WORKING DATA:

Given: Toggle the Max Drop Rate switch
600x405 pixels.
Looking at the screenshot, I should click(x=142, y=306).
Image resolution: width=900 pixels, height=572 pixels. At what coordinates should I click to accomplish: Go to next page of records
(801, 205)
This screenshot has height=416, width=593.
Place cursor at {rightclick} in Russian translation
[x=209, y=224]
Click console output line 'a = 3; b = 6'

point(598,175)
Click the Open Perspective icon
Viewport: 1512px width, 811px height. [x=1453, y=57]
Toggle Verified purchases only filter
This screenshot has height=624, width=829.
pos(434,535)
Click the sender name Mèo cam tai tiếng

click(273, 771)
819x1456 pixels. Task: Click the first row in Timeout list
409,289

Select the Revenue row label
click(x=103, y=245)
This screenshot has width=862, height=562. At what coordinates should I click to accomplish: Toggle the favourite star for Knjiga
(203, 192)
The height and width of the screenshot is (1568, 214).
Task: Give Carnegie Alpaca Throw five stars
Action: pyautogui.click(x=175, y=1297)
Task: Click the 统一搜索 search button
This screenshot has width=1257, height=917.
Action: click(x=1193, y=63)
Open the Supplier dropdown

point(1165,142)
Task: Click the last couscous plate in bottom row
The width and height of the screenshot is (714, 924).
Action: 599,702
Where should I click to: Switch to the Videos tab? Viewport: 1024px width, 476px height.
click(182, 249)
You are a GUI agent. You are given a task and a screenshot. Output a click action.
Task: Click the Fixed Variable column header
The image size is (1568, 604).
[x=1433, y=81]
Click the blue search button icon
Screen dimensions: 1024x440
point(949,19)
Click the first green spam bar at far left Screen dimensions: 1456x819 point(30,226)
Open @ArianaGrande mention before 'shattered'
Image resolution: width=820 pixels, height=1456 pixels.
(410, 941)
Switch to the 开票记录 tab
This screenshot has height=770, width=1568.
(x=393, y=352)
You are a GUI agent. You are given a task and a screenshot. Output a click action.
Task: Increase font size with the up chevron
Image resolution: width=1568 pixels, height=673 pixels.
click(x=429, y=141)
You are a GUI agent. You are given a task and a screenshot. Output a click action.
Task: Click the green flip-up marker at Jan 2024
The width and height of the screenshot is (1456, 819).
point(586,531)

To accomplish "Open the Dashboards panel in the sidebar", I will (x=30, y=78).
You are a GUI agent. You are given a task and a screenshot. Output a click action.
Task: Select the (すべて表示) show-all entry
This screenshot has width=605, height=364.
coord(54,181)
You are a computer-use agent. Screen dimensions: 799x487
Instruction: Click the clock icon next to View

STATED PROBLEM: Can you reproduce every one of the items above word for word, with nothing changed?

FULL RESPONSE:
Given: Toggle the Max Drop Rate switch
600x405 pixels.
Looking at the screenshot, I should click(x=142, y=306).
Image resolution: width=900 pixels, height=572 pixels. At what coordinates should I click to accomplish: Go to next page of records
(801, 205)
This screenshot has height=416, width=593.
Place cursor at {rightclick} in Russian translation
[x=209, y=224]
Click console output line 'a = 3; b = 6'

point(598,175)
Click the Open Perspective icon
Viewport: 1512px width, 811px height. [x=1453, y=57]
Toggle Verified purchases only filter
This screenshot has height=624, width=829.
pos(434,535)
Click the sender name Mèo cam tai tiếng

click(273, 771)
819x1456 pixels. Task: Click the first row in Timeout list
409,289

Select the Revenue row label
click(x=103, y=245)
This screenshot has width=862, height=562. At what coordinates should I click to accomplish: Toggle the favourite star for Knjiga
(203, 192)
The height and width of the screenshot is (1568, 214).
Task: Give Carnegie Alpaca Throw five stars
Action: pyautogui.click(x=175, y=1297)
Task: Click the 统一搜索 search button
This screenshot has width=1257, height=917.
Action: click(x=1193, y=63)
Open the Supplier dropdown

point(1165,142)
Task: Click the last couscous plate in bottom row
The width and height of the screenshot is (714, 924).
Action: 599,702
Where should I click to: Switch to the Videos tab? Viewport: 1024px width, 476px height.
click(182, 249)
You are a GUI agent. You are given a task and a screenshot. Output a click action.
Task: Click the Fixed Variable column header
The image size is (1568, 604).
[x=1433, y=81]
Click the blue search button icon
Screen dimensions: 1024x440
point(949,19)
Click the first green spam bar at far left Screen dimensions: 1456x819 point(30,226)
Open @ArianaGrande mention before 'shattered'
Image resolution: width=820 pixels, height=1456 pixels.
(410, 941)
Switch to the 开票记录 tab
This screenshot has height=770, width=1568.
(x=393, y=352)
You are a GUI agent. You are given a task and a screenshot. Output a click action.
Task: Increase font size with the up chevron
Image resolution: width=1568 pixels, height=673 pixels.
click(x=429, y=141)
You are a GUI agent. You are given a task and a screenshot. Output a click action.
Task: Click the green flip-up marker at Jan 2024
The width and height of the screenshot is (1456, 819).
point(586,531)

To accomplish "Open the Dashboards panel in the sidebar", I will (x=30, y=78).
You are a GUI agent. You are given a task and a screenshot. Output a click action.
Task: Select the (すべて表示) show-all entry
This screenshot has width=605, height=364.
coord(54,181)
You are a computer-use agent. Screen dimensions: 799x487
Instruction: Click the clock icon next to View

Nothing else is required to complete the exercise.